Is there really a need for a low cost add-on SATA RAID controller these days with motherboard makers giving users so many SATA ports onboard? That is really the question that haunts the HighPoint RocketRAID 2310. The 2310's performance isn't much better than chipset makers' onboard controllers and the configuration options are nearly identical.

There are a few scenarios that are working in the favor of the 2310. The best one I can think of is for users that rotate through motherboards often. You can pull the 2310 out of one system and move it to another without losing your data and needing to reconfigure your arrays. The process is simply pulling the drives and card and placing them inside another machine, loading the drivers and everything should remain intact. Another plus is adding more ports to a system; that is if you have already used the large amount of ports that were provided by the motherboard maker.

When it comes to performance the HighPoint RocketRAID 2310 is void of cache, so RAID 5 performance is pretty lackluster. Even RAID 0 and RAID 10 performance is fairly low with our Seagate 7200.11 test drives. All things considered, I was disappointed with the performance of the controller, especially the 4 drive RAID 0 performance where the tests should have shown a solid 3.5X increase over a single drive.

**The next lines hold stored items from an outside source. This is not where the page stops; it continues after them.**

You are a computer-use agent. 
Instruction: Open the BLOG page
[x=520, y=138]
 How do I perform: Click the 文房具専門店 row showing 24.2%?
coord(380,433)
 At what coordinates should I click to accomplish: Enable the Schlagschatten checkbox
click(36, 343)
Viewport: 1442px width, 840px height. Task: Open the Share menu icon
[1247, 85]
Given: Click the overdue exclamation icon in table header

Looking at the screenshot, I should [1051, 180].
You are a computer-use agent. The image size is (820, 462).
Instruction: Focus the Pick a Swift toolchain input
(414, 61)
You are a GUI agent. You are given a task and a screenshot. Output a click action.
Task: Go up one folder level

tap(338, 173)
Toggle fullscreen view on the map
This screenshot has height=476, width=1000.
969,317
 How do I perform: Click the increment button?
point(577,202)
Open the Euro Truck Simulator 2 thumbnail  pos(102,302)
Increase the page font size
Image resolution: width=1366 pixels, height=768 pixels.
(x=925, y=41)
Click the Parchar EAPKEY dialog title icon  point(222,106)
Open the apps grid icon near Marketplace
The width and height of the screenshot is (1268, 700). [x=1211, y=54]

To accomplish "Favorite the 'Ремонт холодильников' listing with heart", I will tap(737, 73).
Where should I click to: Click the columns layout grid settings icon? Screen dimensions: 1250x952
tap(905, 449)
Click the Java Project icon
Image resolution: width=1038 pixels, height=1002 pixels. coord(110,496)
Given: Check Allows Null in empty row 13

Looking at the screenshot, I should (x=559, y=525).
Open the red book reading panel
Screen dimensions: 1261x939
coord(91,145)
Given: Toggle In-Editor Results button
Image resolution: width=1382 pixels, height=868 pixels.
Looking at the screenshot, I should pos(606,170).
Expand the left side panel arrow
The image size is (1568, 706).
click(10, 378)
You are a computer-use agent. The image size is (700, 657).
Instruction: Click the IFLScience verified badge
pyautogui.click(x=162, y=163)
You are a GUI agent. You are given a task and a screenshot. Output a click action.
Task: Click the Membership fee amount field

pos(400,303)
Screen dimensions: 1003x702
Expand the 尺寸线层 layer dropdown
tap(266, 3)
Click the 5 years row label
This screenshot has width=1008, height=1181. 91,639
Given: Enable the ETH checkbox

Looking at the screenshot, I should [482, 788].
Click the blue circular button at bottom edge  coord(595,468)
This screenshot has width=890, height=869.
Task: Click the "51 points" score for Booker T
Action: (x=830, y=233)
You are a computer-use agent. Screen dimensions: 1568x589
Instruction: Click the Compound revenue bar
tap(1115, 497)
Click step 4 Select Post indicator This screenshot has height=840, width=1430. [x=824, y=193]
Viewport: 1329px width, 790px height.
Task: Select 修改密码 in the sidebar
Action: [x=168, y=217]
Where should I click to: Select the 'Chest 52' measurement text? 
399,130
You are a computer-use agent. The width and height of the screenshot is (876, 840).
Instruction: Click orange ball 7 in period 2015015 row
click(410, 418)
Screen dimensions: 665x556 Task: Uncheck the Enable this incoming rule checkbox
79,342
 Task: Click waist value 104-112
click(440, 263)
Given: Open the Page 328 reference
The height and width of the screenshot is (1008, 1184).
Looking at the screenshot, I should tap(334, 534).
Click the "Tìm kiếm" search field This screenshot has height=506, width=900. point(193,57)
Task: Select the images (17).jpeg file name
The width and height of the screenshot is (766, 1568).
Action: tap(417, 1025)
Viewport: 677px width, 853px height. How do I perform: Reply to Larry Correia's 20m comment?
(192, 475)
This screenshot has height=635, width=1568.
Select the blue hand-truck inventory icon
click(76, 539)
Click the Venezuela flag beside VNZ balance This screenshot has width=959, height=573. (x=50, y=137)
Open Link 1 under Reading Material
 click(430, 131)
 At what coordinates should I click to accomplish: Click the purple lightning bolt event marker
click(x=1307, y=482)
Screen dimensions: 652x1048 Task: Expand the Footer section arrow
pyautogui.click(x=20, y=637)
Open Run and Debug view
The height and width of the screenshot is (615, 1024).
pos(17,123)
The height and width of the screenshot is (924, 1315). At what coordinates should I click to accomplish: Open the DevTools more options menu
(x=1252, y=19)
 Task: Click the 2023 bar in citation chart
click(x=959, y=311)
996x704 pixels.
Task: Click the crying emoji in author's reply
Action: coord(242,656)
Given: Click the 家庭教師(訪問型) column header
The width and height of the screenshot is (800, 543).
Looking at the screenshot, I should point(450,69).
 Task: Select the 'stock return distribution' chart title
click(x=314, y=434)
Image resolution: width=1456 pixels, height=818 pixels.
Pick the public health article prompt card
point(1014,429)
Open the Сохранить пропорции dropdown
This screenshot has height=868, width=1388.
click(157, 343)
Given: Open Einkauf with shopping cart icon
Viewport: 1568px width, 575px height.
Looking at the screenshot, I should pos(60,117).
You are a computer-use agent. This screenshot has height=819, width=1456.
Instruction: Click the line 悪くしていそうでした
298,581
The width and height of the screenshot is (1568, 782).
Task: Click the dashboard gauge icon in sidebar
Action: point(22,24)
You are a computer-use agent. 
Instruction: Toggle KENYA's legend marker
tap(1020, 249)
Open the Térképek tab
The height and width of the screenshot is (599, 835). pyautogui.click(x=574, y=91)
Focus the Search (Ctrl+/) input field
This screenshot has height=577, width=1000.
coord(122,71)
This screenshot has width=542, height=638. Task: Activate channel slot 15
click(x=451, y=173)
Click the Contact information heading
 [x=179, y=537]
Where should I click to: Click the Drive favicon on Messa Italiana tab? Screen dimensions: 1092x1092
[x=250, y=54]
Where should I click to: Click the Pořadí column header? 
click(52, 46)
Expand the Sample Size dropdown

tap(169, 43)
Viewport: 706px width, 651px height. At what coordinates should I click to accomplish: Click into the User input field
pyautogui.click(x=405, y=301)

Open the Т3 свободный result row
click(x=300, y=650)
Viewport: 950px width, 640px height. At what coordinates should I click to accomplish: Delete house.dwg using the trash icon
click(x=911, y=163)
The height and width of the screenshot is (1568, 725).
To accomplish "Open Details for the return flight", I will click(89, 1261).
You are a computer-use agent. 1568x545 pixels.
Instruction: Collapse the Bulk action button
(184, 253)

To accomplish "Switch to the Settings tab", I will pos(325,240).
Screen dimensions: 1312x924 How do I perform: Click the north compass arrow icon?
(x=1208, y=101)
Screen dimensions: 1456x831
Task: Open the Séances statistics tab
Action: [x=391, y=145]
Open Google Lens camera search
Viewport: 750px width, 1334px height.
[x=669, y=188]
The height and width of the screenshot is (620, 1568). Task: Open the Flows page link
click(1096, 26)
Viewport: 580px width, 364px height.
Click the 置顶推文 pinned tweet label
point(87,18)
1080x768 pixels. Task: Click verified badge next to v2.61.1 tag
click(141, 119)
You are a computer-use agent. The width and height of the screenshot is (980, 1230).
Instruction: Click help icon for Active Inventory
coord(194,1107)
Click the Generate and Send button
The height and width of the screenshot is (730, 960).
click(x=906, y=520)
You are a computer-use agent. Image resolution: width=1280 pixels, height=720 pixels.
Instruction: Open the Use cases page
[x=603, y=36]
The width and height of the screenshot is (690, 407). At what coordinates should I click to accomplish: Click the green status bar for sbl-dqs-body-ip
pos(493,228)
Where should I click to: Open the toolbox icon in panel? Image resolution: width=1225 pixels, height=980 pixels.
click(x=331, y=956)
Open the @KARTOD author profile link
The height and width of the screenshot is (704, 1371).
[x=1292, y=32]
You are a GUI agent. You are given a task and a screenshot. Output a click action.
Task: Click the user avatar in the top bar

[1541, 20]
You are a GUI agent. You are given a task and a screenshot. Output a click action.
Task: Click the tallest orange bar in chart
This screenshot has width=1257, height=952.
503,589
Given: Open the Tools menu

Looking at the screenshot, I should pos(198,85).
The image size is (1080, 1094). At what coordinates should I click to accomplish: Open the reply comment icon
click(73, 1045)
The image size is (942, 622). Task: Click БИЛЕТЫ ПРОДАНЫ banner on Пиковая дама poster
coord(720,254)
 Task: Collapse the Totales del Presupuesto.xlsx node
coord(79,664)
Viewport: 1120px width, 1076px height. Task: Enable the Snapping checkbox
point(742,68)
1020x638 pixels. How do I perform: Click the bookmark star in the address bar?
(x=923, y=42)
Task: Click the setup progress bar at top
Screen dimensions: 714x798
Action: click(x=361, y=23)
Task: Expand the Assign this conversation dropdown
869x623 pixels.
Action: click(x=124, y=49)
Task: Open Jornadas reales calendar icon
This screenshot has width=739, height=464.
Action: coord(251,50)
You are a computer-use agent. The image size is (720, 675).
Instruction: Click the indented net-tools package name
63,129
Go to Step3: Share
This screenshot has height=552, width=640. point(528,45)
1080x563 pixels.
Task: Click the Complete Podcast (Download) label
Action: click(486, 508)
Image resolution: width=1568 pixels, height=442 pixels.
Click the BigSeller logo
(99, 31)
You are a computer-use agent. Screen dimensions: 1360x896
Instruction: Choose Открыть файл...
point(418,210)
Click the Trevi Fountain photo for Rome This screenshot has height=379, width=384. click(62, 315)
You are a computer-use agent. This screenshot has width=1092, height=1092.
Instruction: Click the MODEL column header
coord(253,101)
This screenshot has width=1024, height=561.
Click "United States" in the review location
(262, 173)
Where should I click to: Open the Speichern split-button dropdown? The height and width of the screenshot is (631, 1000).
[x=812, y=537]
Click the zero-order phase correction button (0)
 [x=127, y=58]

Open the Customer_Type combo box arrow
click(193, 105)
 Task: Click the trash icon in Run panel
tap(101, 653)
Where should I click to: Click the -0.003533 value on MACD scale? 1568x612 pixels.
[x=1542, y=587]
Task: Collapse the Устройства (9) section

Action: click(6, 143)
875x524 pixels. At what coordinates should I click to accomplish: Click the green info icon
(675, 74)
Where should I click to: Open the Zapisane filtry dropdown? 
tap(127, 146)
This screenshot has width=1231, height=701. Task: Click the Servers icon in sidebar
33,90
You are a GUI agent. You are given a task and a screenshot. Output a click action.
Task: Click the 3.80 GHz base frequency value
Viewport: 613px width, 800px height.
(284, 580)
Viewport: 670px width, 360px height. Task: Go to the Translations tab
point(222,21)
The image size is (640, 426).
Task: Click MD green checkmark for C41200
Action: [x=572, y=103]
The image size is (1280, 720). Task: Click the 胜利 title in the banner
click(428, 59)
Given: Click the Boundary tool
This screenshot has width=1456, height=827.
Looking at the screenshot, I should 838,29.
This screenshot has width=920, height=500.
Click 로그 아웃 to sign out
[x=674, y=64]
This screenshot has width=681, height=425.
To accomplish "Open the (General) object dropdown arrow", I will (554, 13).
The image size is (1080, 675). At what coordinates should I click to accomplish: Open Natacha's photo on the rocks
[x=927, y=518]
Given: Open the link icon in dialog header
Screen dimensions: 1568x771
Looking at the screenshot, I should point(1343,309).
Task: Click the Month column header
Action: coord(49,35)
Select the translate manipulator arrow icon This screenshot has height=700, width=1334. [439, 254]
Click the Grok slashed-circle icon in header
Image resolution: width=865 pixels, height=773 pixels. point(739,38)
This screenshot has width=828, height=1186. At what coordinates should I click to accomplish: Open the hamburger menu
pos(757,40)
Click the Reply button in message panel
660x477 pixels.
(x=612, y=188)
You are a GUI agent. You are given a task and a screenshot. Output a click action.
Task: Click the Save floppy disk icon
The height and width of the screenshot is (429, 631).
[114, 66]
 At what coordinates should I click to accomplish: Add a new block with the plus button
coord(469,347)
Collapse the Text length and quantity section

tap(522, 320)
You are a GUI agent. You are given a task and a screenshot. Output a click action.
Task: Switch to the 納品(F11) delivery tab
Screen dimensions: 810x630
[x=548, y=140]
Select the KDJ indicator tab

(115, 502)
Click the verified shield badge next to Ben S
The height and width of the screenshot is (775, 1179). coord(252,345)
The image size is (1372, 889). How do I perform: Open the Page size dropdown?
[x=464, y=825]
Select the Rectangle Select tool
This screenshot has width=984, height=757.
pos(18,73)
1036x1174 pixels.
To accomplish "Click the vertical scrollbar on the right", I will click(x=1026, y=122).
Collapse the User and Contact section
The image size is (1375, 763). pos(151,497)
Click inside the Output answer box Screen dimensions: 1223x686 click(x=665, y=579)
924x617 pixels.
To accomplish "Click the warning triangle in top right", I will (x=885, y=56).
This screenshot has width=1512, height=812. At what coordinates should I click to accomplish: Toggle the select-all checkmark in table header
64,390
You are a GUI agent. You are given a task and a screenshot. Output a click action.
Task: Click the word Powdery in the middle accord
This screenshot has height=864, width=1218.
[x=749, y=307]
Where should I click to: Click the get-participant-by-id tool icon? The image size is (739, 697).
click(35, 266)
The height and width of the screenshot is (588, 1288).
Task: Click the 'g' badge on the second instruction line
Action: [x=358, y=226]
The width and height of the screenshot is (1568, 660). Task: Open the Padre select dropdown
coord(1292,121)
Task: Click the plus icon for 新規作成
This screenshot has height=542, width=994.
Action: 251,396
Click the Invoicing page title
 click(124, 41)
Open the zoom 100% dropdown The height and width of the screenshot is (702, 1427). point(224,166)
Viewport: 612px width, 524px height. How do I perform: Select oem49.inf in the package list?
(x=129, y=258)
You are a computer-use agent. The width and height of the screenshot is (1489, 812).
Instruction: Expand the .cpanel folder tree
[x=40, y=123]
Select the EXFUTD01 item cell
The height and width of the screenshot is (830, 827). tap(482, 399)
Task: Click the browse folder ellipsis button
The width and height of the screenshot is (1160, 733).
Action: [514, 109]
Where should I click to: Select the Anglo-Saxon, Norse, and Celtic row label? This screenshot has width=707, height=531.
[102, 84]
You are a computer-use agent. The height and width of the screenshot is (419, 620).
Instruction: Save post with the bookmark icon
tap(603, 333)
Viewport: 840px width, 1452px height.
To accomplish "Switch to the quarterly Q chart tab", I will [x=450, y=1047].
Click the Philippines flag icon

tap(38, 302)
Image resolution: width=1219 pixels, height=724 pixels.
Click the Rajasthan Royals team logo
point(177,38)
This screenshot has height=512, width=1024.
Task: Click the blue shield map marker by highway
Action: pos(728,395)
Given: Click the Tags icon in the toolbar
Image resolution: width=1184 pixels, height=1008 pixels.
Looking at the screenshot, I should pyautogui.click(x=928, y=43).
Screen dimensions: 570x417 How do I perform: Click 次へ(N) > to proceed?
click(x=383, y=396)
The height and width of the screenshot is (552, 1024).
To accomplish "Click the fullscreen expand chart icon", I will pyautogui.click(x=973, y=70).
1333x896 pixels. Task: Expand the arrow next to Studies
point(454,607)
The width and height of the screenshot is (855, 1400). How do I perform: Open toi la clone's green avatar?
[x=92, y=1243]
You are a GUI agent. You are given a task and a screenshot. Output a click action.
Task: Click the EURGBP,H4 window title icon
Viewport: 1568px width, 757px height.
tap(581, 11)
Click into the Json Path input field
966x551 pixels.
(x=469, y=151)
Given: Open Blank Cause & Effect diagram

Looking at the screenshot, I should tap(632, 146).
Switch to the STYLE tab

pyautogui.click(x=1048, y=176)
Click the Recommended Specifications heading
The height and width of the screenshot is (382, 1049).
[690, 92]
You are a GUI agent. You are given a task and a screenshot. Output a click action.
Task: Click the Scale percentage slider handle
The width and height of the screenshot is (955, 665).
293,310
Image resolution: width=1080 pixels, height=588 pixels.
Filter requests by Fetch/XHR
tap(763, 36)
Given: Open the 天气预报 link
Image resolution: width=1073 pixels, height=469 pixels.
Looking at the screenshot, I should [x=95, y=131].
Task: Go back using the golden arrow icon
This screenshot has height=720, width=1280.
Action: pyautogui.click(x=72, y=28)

Linux users will get the greatest benefit from the RocketRAID 2310 since most onboard RAID chipsets lack high performance drivers or the driver support is weak. HighPoint has done a good job giving Linux users access to the drivers needed to not only get the card up and running, but providing the source code will allow the Linux community to tweak the card in ways that Windows users could only dream of.